Pour rejoindre Sapa, là haut dans les montagnes, juste à la frontière avec la Chine, il nous faut prendre le train de nuit. A la gare, on nous annonce que le train est complet, pas de couchettes, ni de siège "mous" et pas non plus de sièges "durs" qui sont de simples bancs en bois. Notre seule solution est donc de voyager DEBOUT pendant 8h30!!! La guichetière nous fait de gros yeux, et nous tend le billets en disant que nous sommes dingues. 
Prendre le train au Vietnam c'est un peu comme une exode en temps de guerre. Une vieille loco, des voyageurs qui traversent les rails dans le noir, sans aucune sécurité, inoubliable. Devant nos billets, le contrôleur reste un peu incrédule, mais nous dégote 2 petits tabourets en plastique taille enfant, et nous cale dans l'entrée du wagon. 
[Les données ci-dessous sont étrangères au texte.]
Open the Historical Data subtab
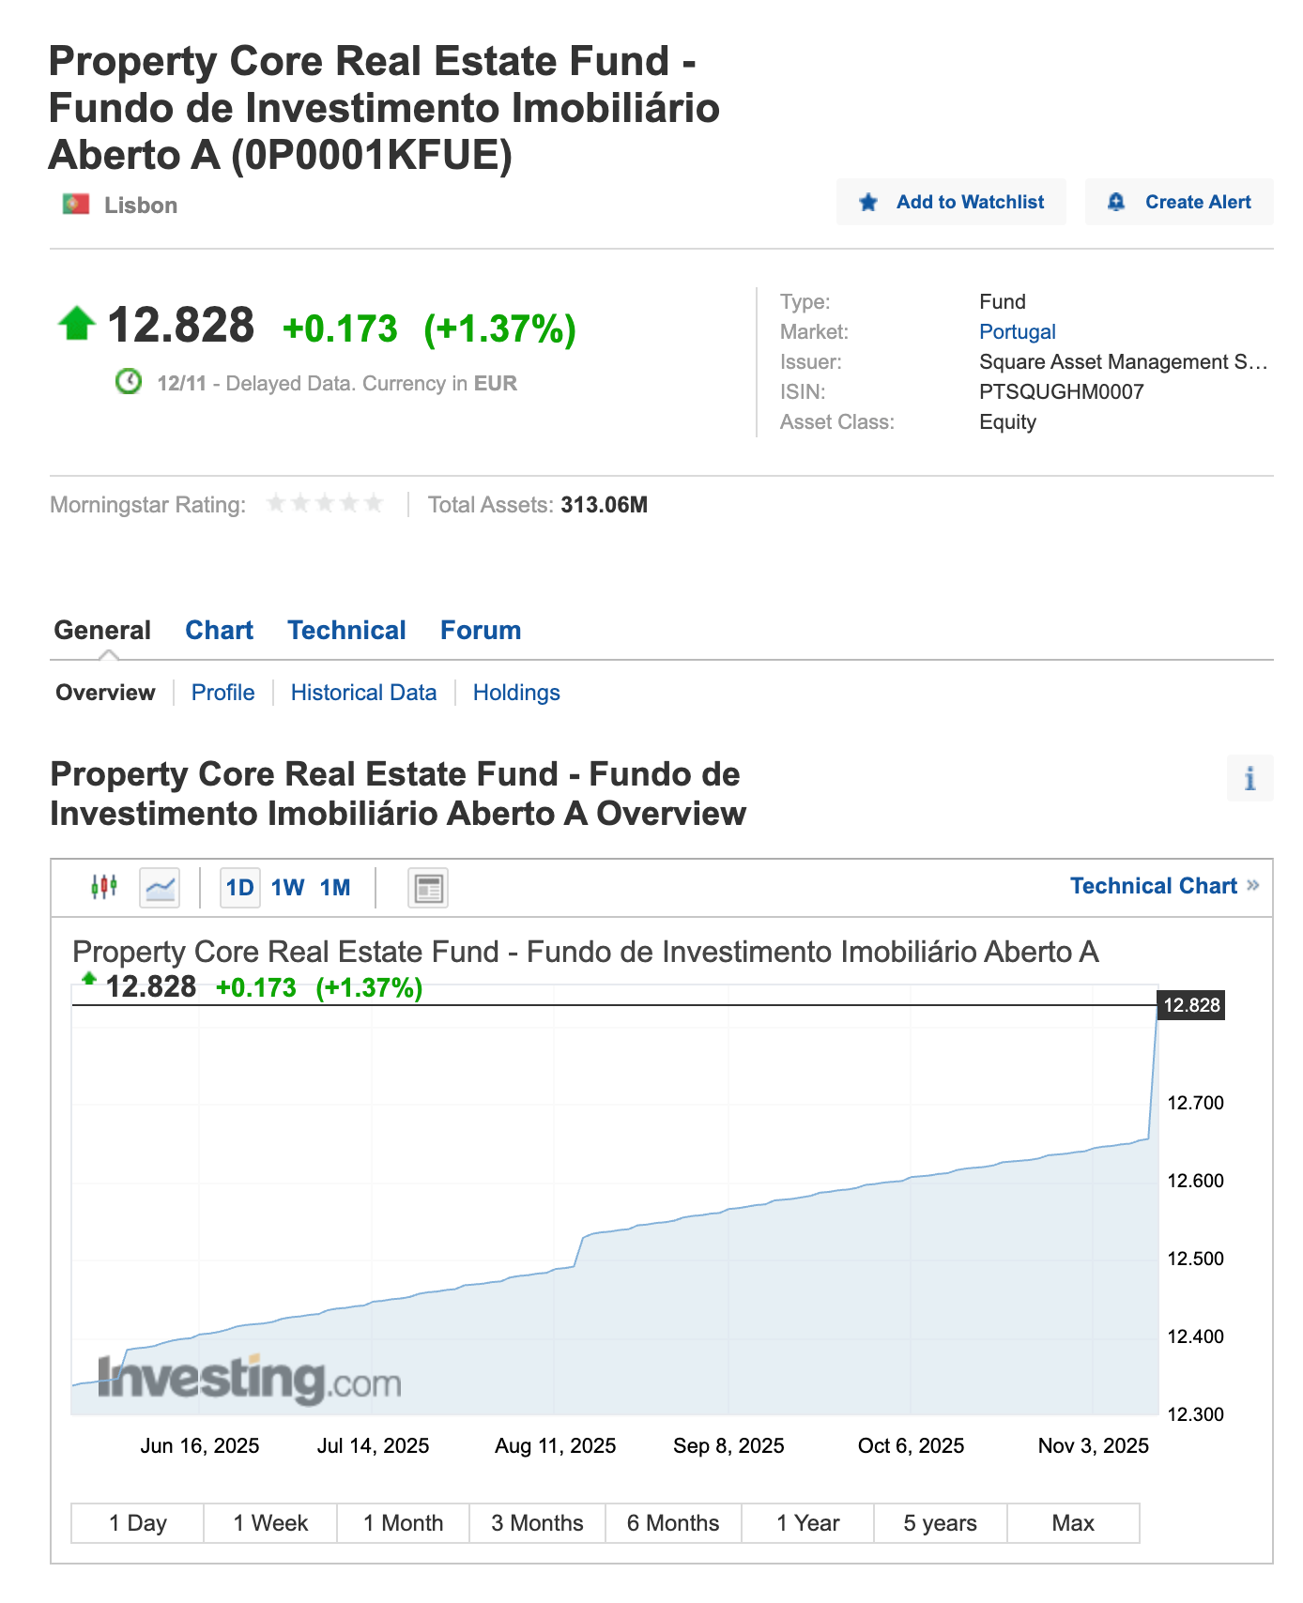 pyautogui.click(x=363, y=693)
Malgré ces conditions précaires, le temps s'écoule grâce à un étudiant en théâtre qui vient papoter dans un demi anglais, et nous entamons un cours de français/vietnamien à l'aide du routard. Nos voisins de tabouret, installés à même le sol sur des plastiques, se mêle à la conversation et entre 2 sourires nous apprenons le bonjour madame, et au revoir monsieur.


 A Sapa, nous découvrons le marché, sa viande, les plantes, un joli bric-à brac et des petits "restos.


Des nems réalisés en 1/4h chrono délicieux.
 Nous sommes prêts à partir dans les rizières.